Geçtiğimiz cumartesi günü malesef babaannemi de kaybettik. Defnetmek için memlekete gittiğimde annesiyle ikisi çoktan gelmişlerdi bile. Gördüğümde sinirden ne yapacağımı şaşırdım. Bu tarz şeyleri buraya yazmak istemiyorum aslında, daha önce de bu şekilde yaşadıklarımdan hiç bahsetmemiştim ama bunu geri dönüp okumak ve unutmamak istiyorum. Bu yaptıkları ayıbı hatırlayıp ayağımı ona göre denk almam lazım. Neyse, kendisi söz geçiremeyince kardeşimi askerden izin aldırtıp getirmiş babamla konuşması için. Ama planlarında babaannemin vefatı olmadığı için pek görüşemeyecekler anlaşılan. Bir halt da yola çıkarken yemiş, ben ortamda yoktum ama öğrenince nasıl sabrettim ben de şaşırıyorum kendime hâlâ. Halam kayınvalideme düğün ne zaman diye sormuş, cevabı duyunca da Martta geliyoruz desenize demiş. Gelin Hanım da hemen diklenip bizimkisi Ocak'ta olacak ona gelirsiniz demiş! Tahmin ediyorum kardeşimi içgüveysi almayı falan düşünüyorlar. Bu nasıl bir cüret ben anlayamıyorum ya. Kayınpederin yapmıyorum diyor sen düğün tarihini söylüyorsun. Benim aklım ermiyor gerçekten. Cenaze evinde tartışılacak konuşulacak şey mi şu yaptığı? Yazıklar olsun ben sıramı verirken tek kelime bile etmedim sözde de nişanda da. Annem sağ olsaydı onları da ancak rüyasında görürdü ya neyse...

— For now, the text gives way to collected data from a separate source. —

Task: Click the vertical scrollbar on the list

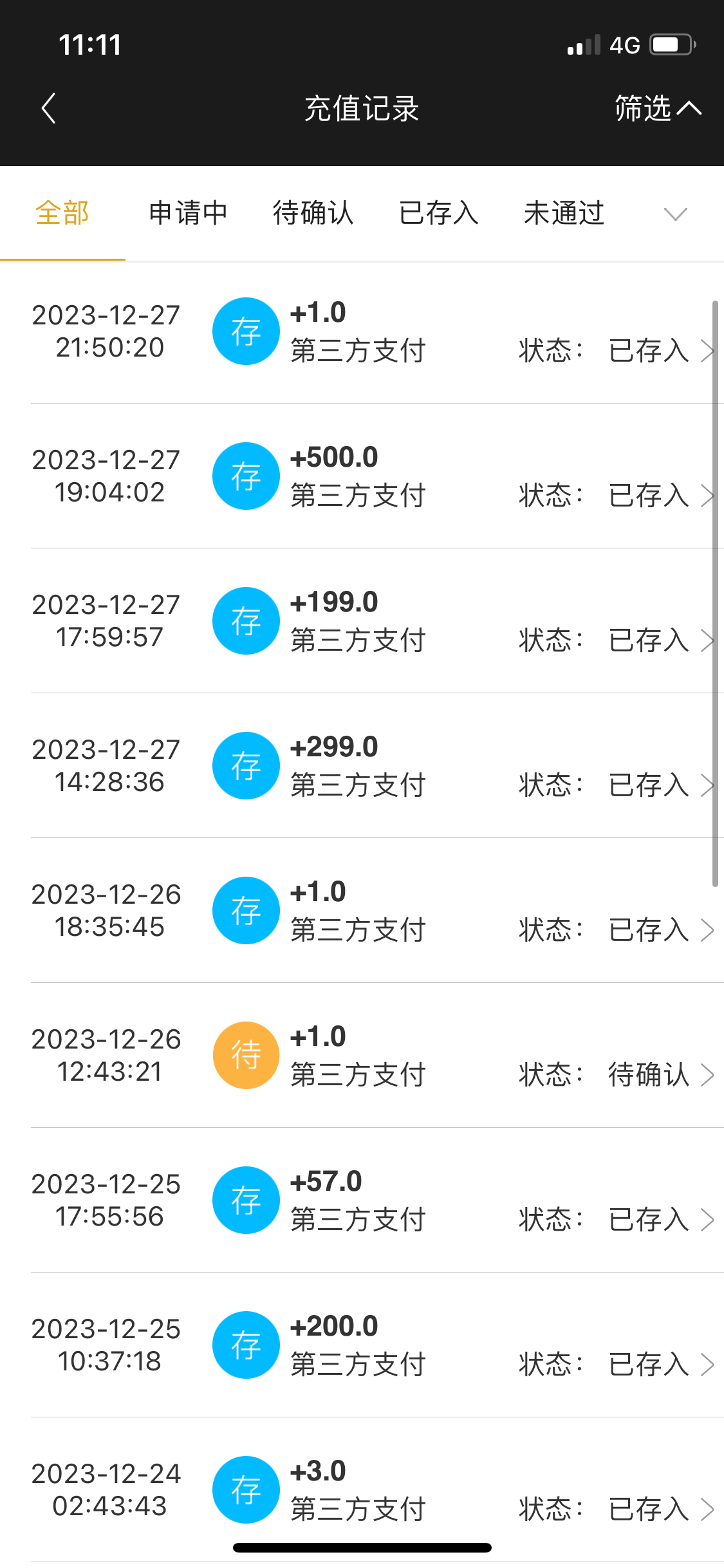Action: [x=715, y=592]
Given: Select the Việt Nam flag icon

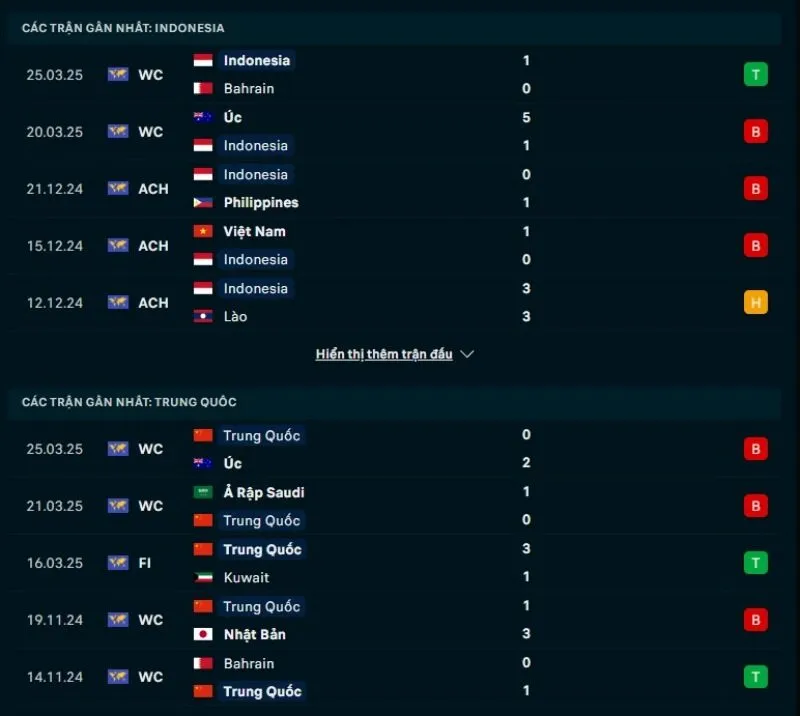Looking at the screenshot, I should (x=202, y=231).
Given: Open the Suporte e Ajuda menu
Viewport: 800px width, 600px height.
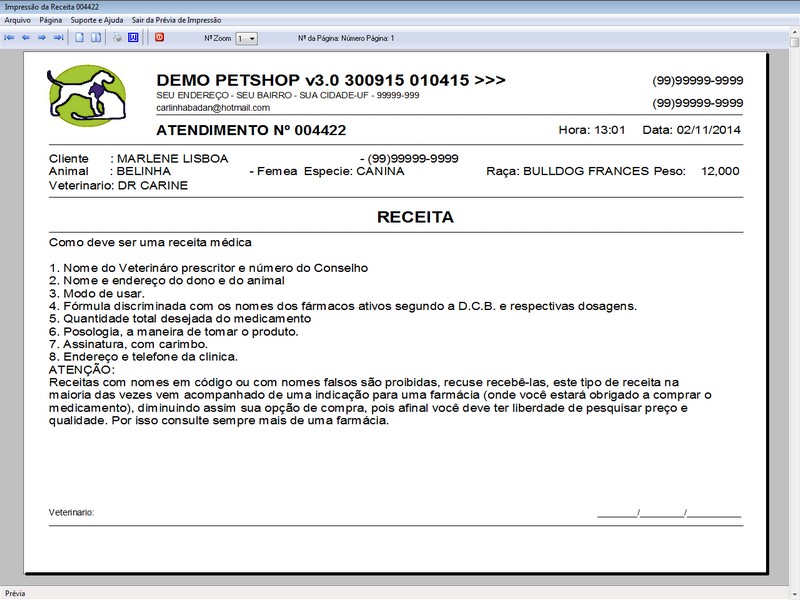Looking at the screenshot, I should click(97, 20).
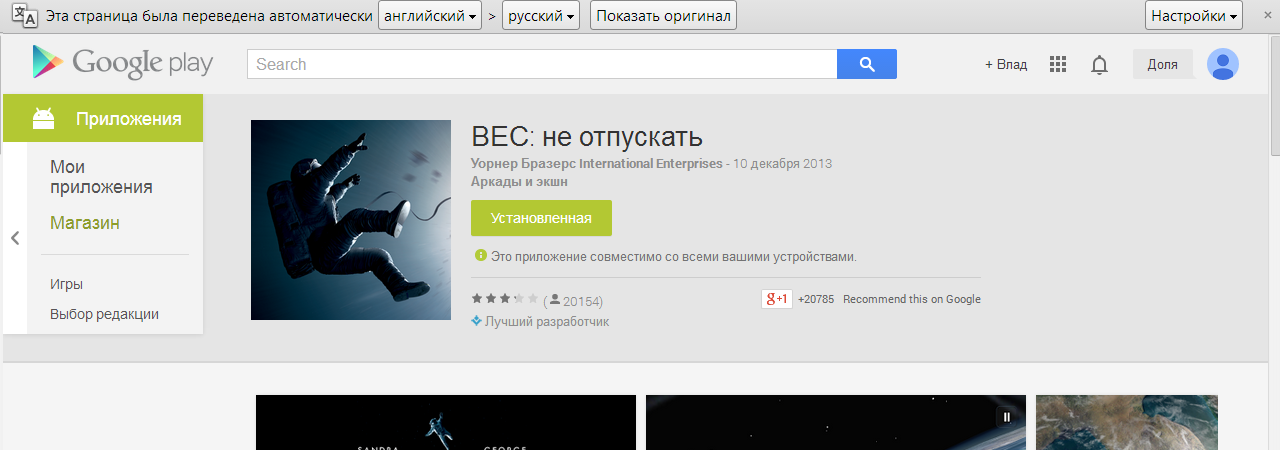This screenshot has height=450, width=1280.
Task: Open the target language русский dropdown
Action: point(541,16)
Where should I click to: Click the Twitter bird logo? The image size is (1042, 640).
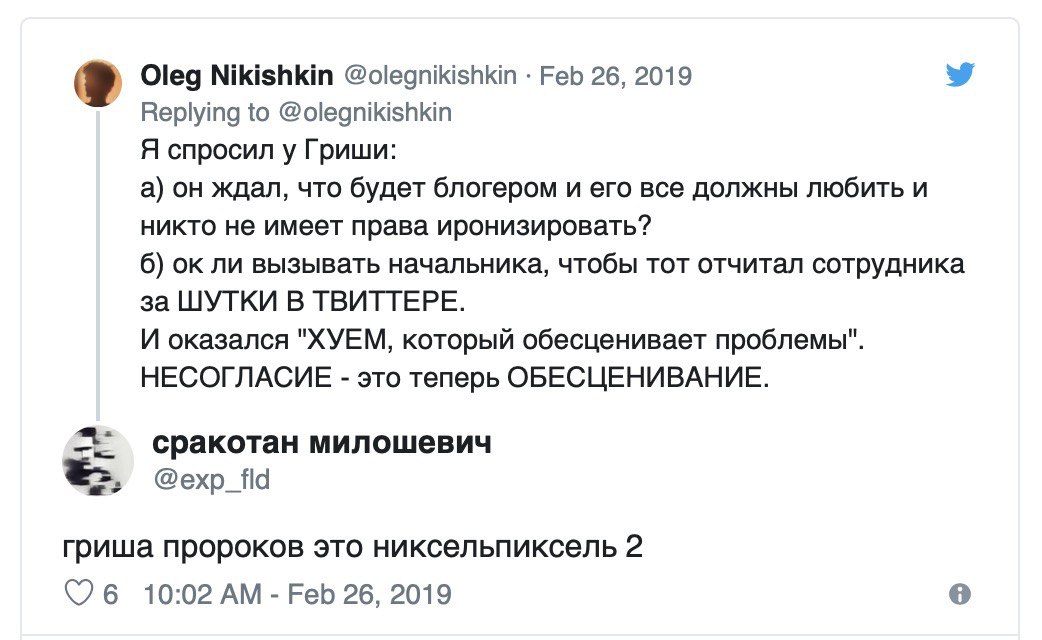click(x=960, y=75)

Şu an durum bu şekilde. Biz düğün yeri bakıyoruz Mart için. Keşke hayatımın en mutlu gününü düşünürken böyle şeylere üzülmeseydim. Hakkımı helal etmiyorum kesinlikle. Ahirette görüşeceğiz inşallah... Bundan sonra da sadece kardeşimle görüşürüm eğer görüşmek isterse tabi ki... Gelin hanıma dair yapmam gereken hiçbir şey kalmadı bu olaydan sonra...

1 Eylül 2014 Pazartesi

Medenî Hali Güncelleyelim:)

Uzun zaman olmuş yazAmayalı. Elim erip de bir türlü neler yapıyorum yazamadım. En son bohça için neler hazırladığımı anlatmaya çalışmışım. Bohçalar çoktan geldi gitti, kullanılmaya bile başladı:)

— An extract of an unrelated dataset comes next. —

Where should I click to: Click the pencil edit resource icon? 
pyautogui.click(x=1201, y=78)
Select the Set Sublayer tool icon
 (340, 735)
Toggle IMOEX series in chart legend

Ramazan Bayramından sonraki haftayı de izin aldım ki nişan için bir şeyler gerekir, İstanbul'dan müdahale edemem diye. Bayramdan sonraki hafta nişanlımın ailesi, biraz da yakın akrabalardan oluşan bir grup nişan sermeye geldiler. Bayramda kendi evlerine de sermişti kayınvalidem. Bizde gelip bakacak kimse yok ama içimde heves kalmasın diye her şeyi tam yapıyor Allah razı olsun. Her şeyim çok güzel olmuş. Aışverişte aldıklarımız, kayınvalidemin elleriyle işlediği diktiği pike takımları, salon takımları... Fazlasıyla hazırladı her şeyi. Millete gösteriş olsun diye de değil, içinden geldiği için, özendiği için. Ben de bütün hafta bayram gezintileri yaptıktan sonra birgünde hazırlayabildim bohçaları. Bu kadar uzun süreceğini hiç düşünmemiştim. Toparlaması, süslemesi derken bir tam gün onlarla uğraştım. Çok güzel oldular ama cidden çok içime sindi Allah'a şükür. Ertesi gün ancak evi toparlayıp ikram hazırlamaya vakit bulabildim. Biz ayrıca gitmedik bohça götürmeye, giderlerken onlara verdik götürdüler. Kayınvalidem onları da sermiş sağolsun gidince... Bohça mevzusunu böylece atlattık, cidden nişanda en zor neydi diye soran olsa hakkaten bohçaydı en zoru. Sonraki hafta izin almamın tek faydası da elbisem için oldu. Terzi hanım sağolsun nişana bir hafta kalana kadar elindeki kumaşı ölçme ihtiyacı duymamış. Ben elbisemi teslim almayı düşünerek gittiğimde; "bu kumaş yetmiyor daha uzunu da üretilmiyormuş, gel başka model seçelim onu yapalım" deyiverdi. Ben beğenecek olsam başka model beğenirdim zaten. Tabii ki kabul etmedim, organze tül yoksa normal tülle olduğu kadar yapın ama bu model olsun dedim. O hafta birkaç kere daha provaya gittim. Cuma günü alırım diye gittiğimde yine prova oldu. Nişan günü almaya gittiğimde içine astar dikilecek sen kuaföre git biz yarım saate getiriyoruz dediler. Velhasıl, saat 3'te kuaförden çıkacak geline saat 2'de elbisesini getirdiler! On kere aramışımdır, gözüm yolda öyle bekledim getirmelerini. Bir daha da kapısından bile bakmam. İşçiliği ne kadar iyi olursa olsun o gün böyle bir strese hiç gerek yok. Ben nişanlığımı nişan gününden önce bitmiş şekilde hiç göremedim. Kusurlarını da nişan günümde gördüm sağolsunlar. Neyse geçti gitti...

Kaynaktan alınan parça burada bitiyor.